The show continues in a very orderly fashion, and I will say the events happen so quick, I apologize for my lack of clear pictures. The tie-down roping guys get down to business, and as you can imagine, the riders throw a rope around the calf’s neck, jump off their horses and tie down the calf’s feet. The same goes for steer wrestling, where the rider drops down from his horse and wrestles the animal to the ground with his bare hands. The team roping event lasts a little longer with one rider roping around the horns of a steer, while the other rider tries to rope around the back legs — the goal is to get both legs, which seems really difficult.

rodeobullrider2  rodeohorse  rodeohorse2  rodeoriderswait

Watching the bareback riding, the saddle bronc riding, and the bull riding gave me mixed feelings. While you can appreciate the riders skill in staying on the bucking animals, I felt it somewhat sad for the animals to have that flank strap attached to them to help encourage the bucking. Apparently, they do not constrict the animals testicles, but close enough it seems that it’s unnaturally irritating. You men can relate, right? And you know those bulls really don’t like it, because there were only four riders competing. Why? Apparently, it has not been a very healthy season for bull riders.


Every now and then you get the cheesy rodeo clown doing his act, including the invisible flea making the climb up the ladder and dropping into a bucket of water resulting in a big splash..

rodeodrill  rodeobarrelrider

I did enjoy the female horse drill team, riding around and creating different formations. I also liked the primarily female adult and junior barrel races (there was one male teen in the junior races). In the barrel races, there are three barrels spread apart in the ring and the rider starts at one end, rides around all three barrels and speeds back. It’s all based on speed and time is added if a barrel is knocked over. Exciting and to the point.

rodeomuttongrp  rodeomutton

Now the mutton bustin races. Well, these races kind of come off as cute, but I have so-so feelings on this one.
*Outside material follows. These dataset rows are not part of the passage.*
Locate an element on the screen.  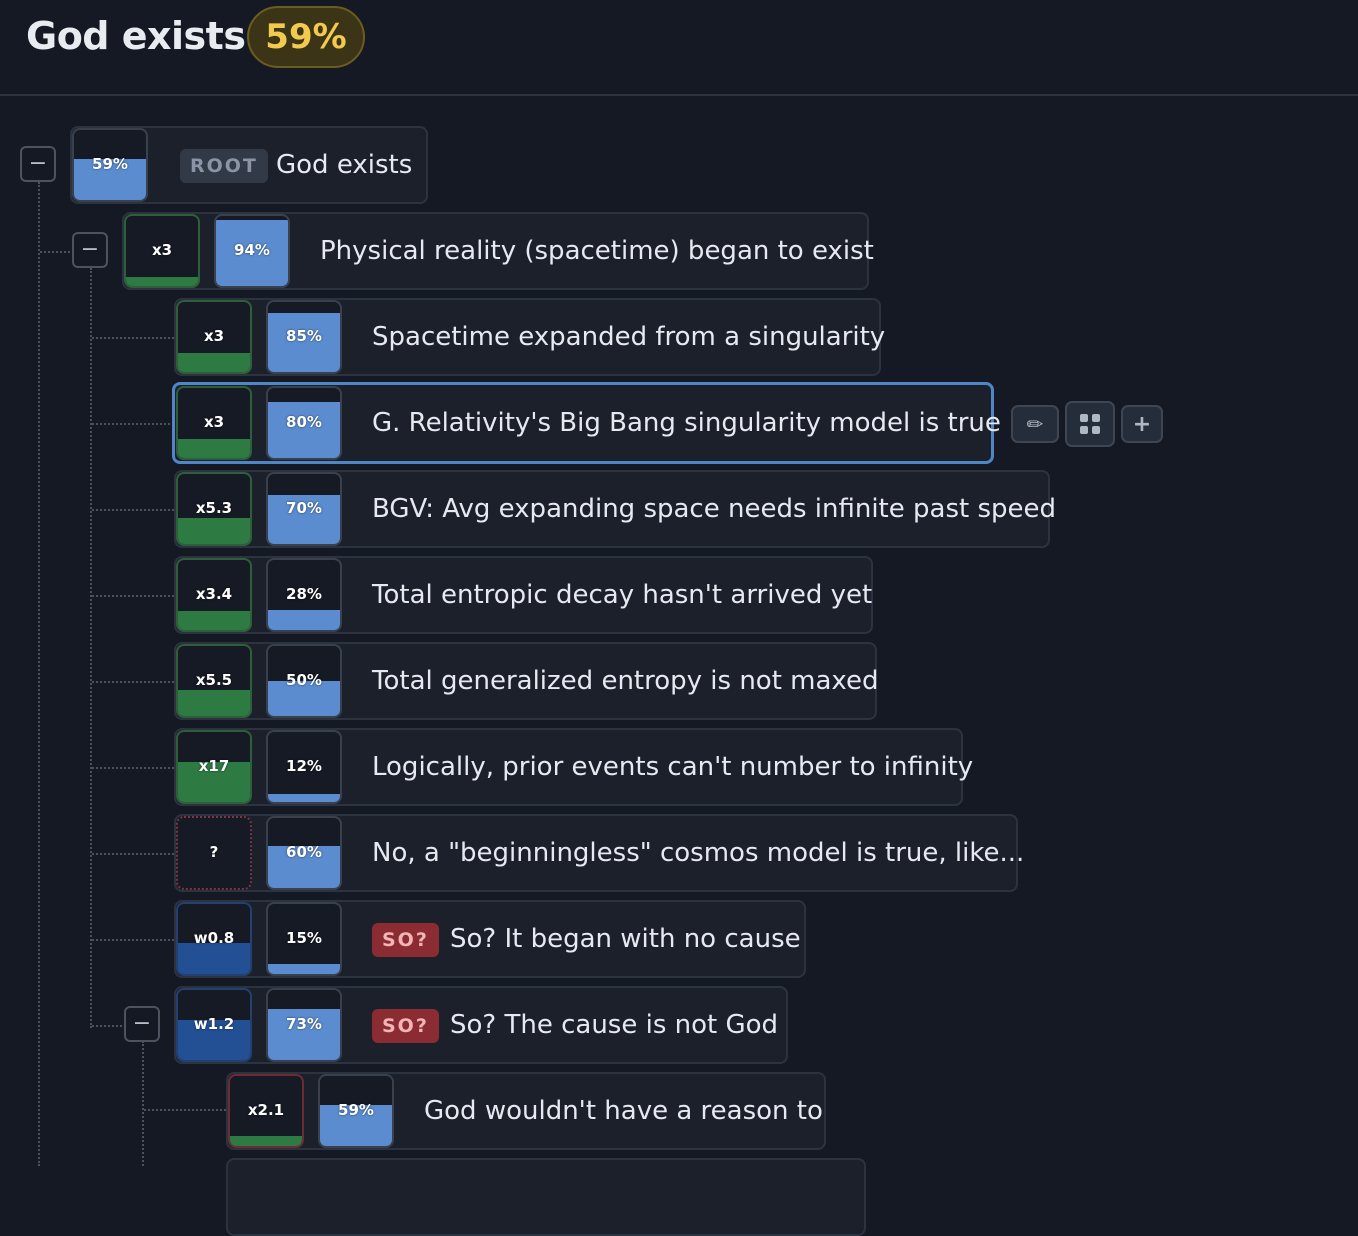
multiplier-meter: x17 is located at coordinates (214, 767).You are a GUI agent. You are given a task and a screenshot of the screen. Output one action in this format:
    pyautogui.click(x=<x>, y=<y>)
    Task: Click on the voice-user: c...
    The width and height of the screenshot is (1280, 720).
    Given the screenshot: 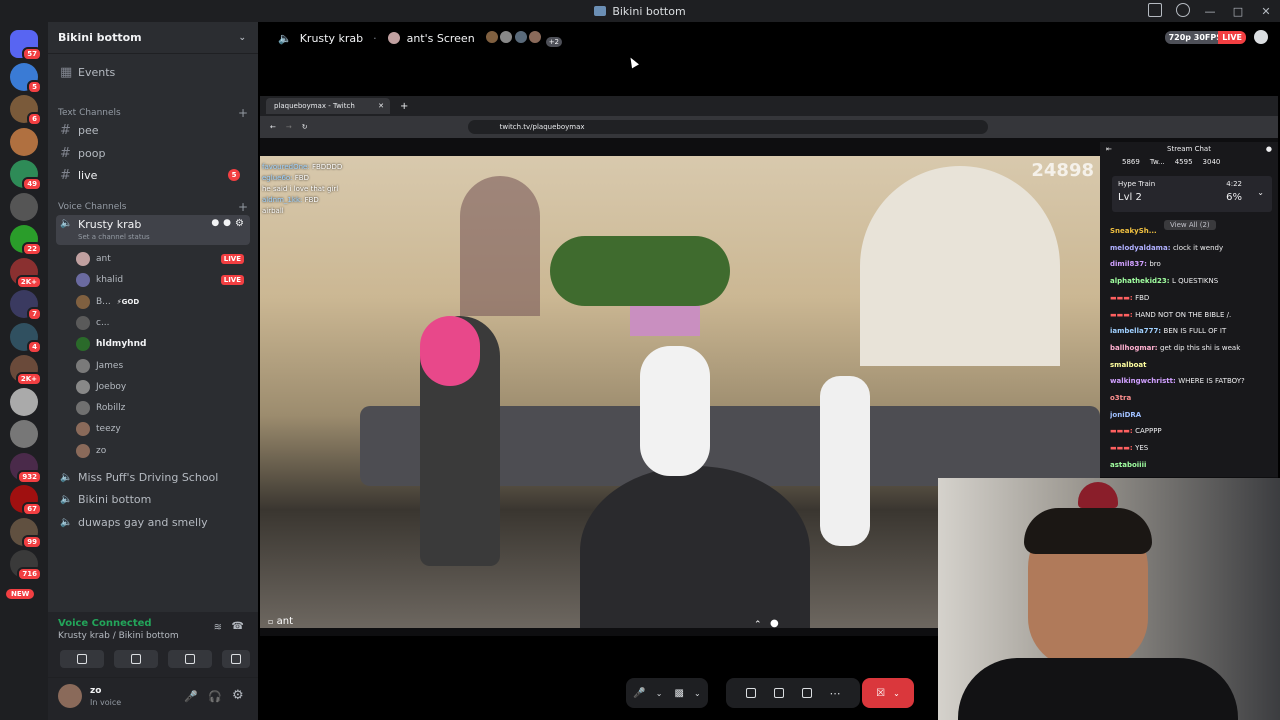 What is the action you would take?
    pyautogui.click(x=163, y=323)
     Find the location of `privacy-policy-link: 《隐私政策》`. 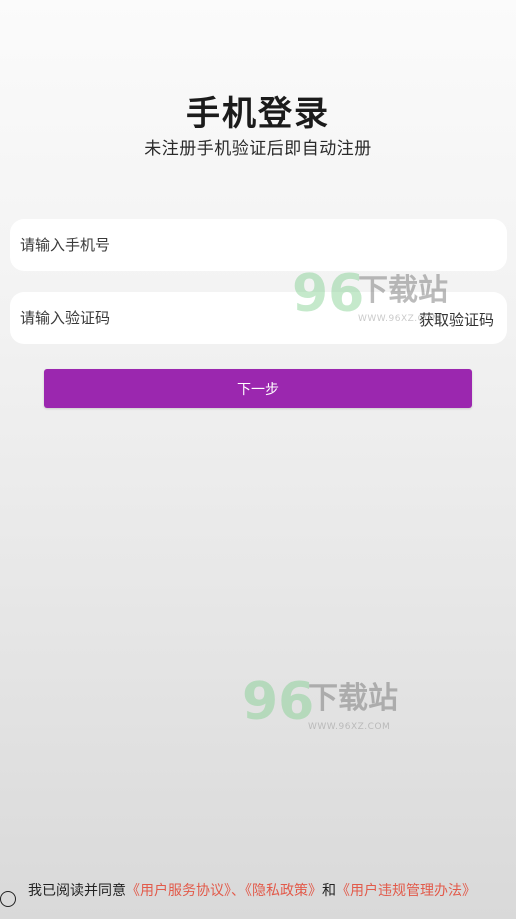

privacy-policy-link: 《隐私政策》 is located at coordinates (284, 891).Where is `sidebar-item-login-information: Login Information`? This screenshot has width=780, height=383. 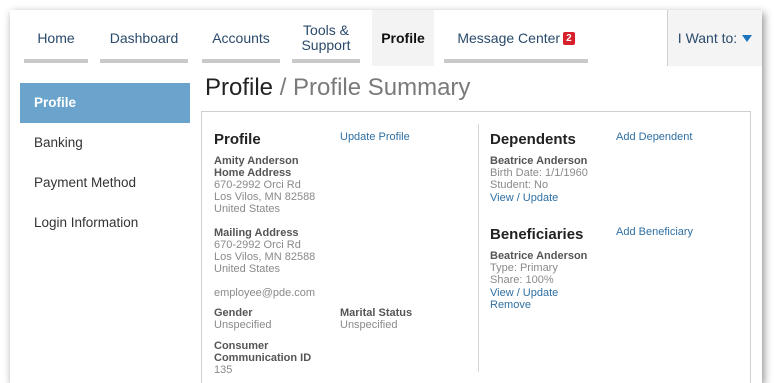
sidebar-item-login-information: Login Information is located at coordinates (105, 223).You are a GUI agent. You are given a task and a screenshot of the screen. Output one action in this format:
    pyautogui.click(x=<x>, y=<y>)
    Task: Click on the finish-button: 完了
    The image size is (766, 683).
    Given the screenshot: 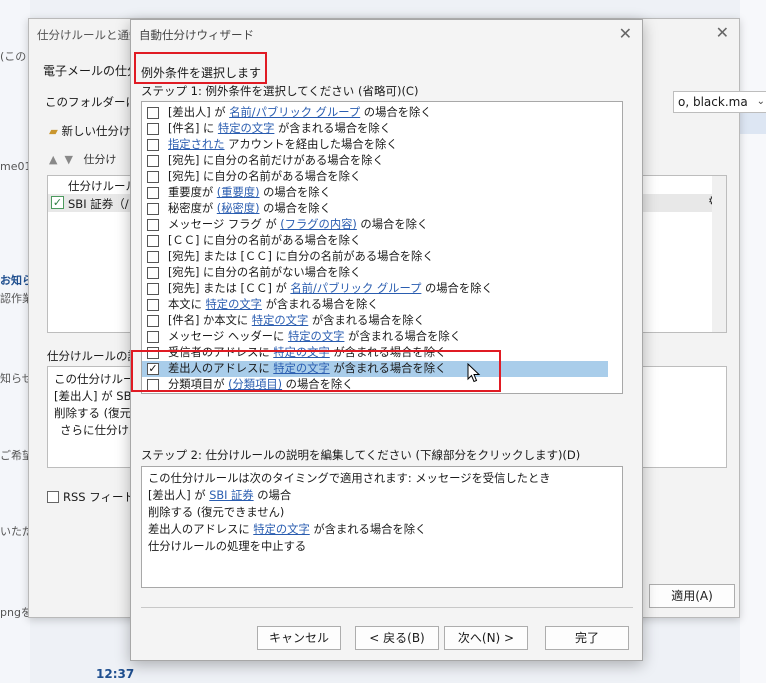 What is the action you would take?
    pyautogui.click(x=587, y=638)
    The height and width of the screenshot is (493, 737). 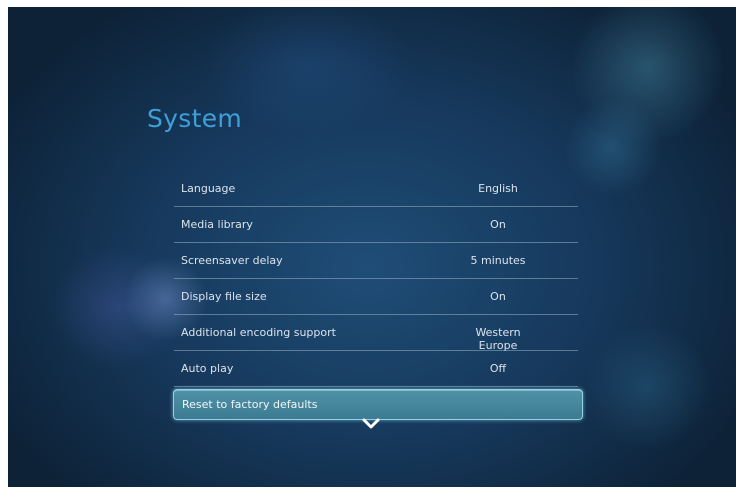 What do you see at coordinates (371, 423) in the screenshot?
I see `chevron-down-icon` at bounding box center [371, 423].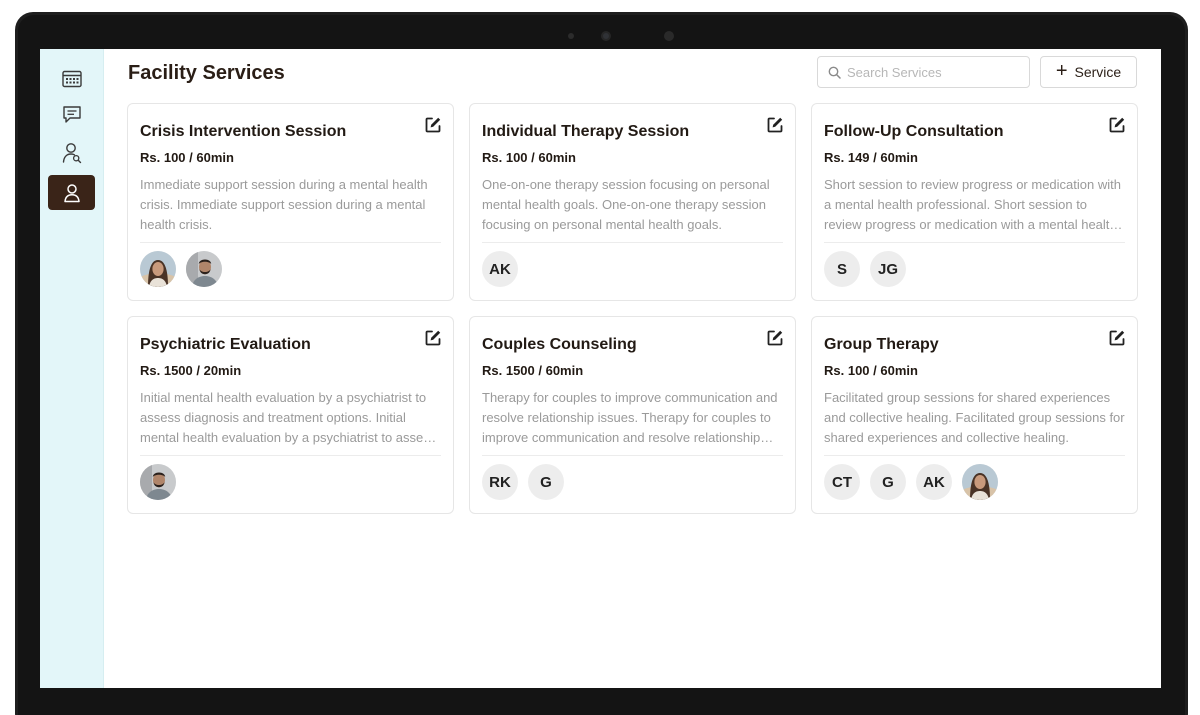 The image size is (1200, 715). What do you see at coordinates (974, 269) in the screenshot?
I see `assigned-staff-list: S JG` at bounding box center [974, 269]. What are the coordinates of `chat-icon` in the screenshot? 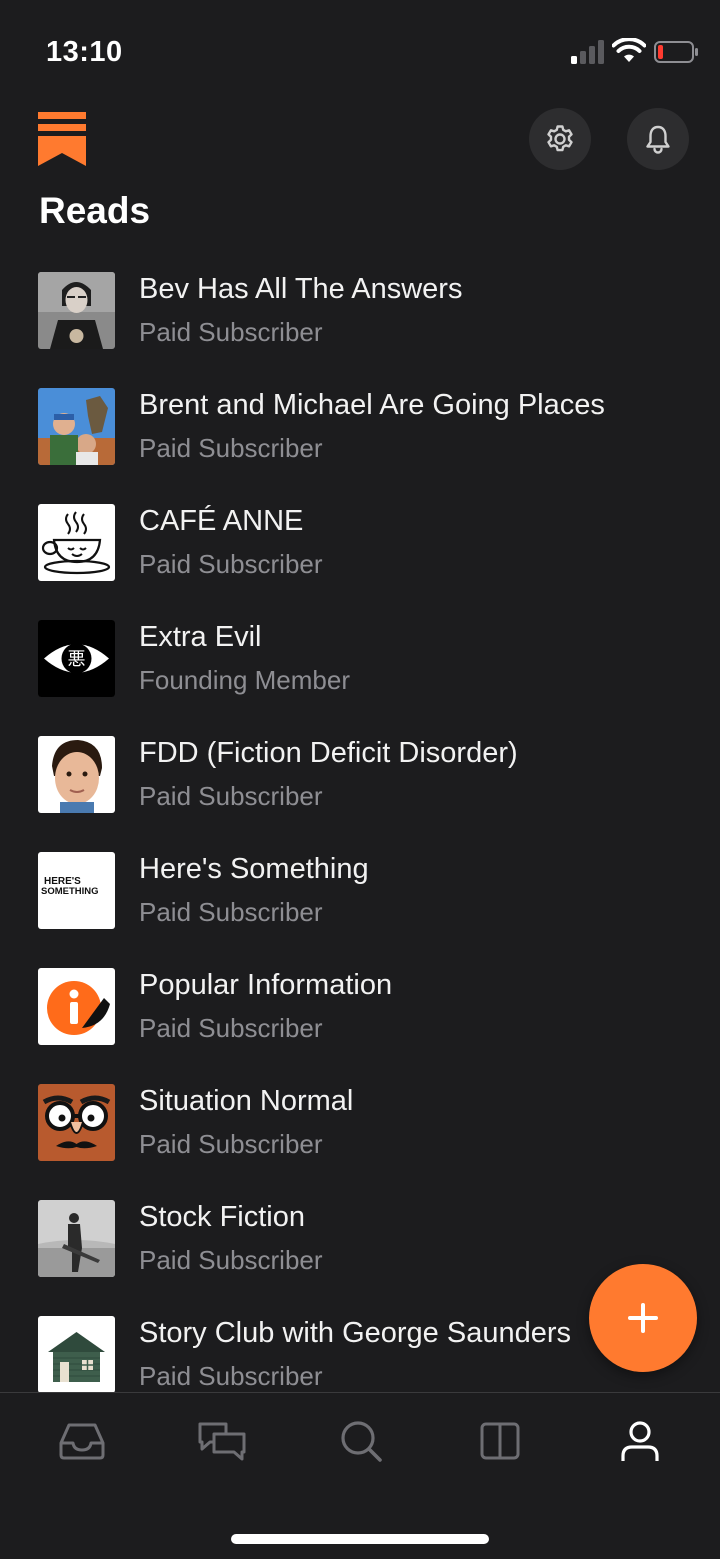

Here kids, as young as three, ride sheep and hold on for dear life as long as they can. The sheep tend to run as quickly as they could out of the chute, with most of the kids falling off quite quickly. There was only one sheep that took it’s with the young rider fully embracing the animal. They do wear helmets, and lots of people are nearby. But I don’t know…I guess it’s supposed to promote the bronco riding type of sport for the future, and supposedly many of them continue on. I guess it’s what you are exposed to as a kid. My sons were exposed to baseball, so they play baseball. If you’re exposed to mutton bustin, you become a bull rider?


The best part of the night…the New Zealand meat and cheese pie! Sorry there’s no photo, we ate it too quickly. Flaky crust, meaty meat, and melted cheesiness; warm and tasty down my throat. Yummy.


We decided not to stay for the free Rodeo Dance, and instead waited with the herds to slowly get out, and just as slowly drive out. That’s what cowboys do, drive out the herds.


In comparison, Richard and I both liked the authenticity of the pow wow, whereas the rodeo felt too much like a staged show. Oh, I forgot to mention, I really didn’t like the announcer having the crowd yell out “yee haw” when he mentions “cowboys”, and when he says “native americans”, the crowd is supposed to go “woo woo, woo woo” while moving your hands back and forth in front of your mouth — you know the sound like, when Tommy Boy says “Luke I am your father” in front of the fan. It just didn’t sit right with me, especially in this day and age. Am I getting sensitive in my old age? I think I would have much rather visited a dude ranch type of place and get my hands dirty…

Poway Rodeo, www.powayrodeo.com, $19 general admission, to $60 for Silver Buckle seating with food. Next year’s date is not yet posted.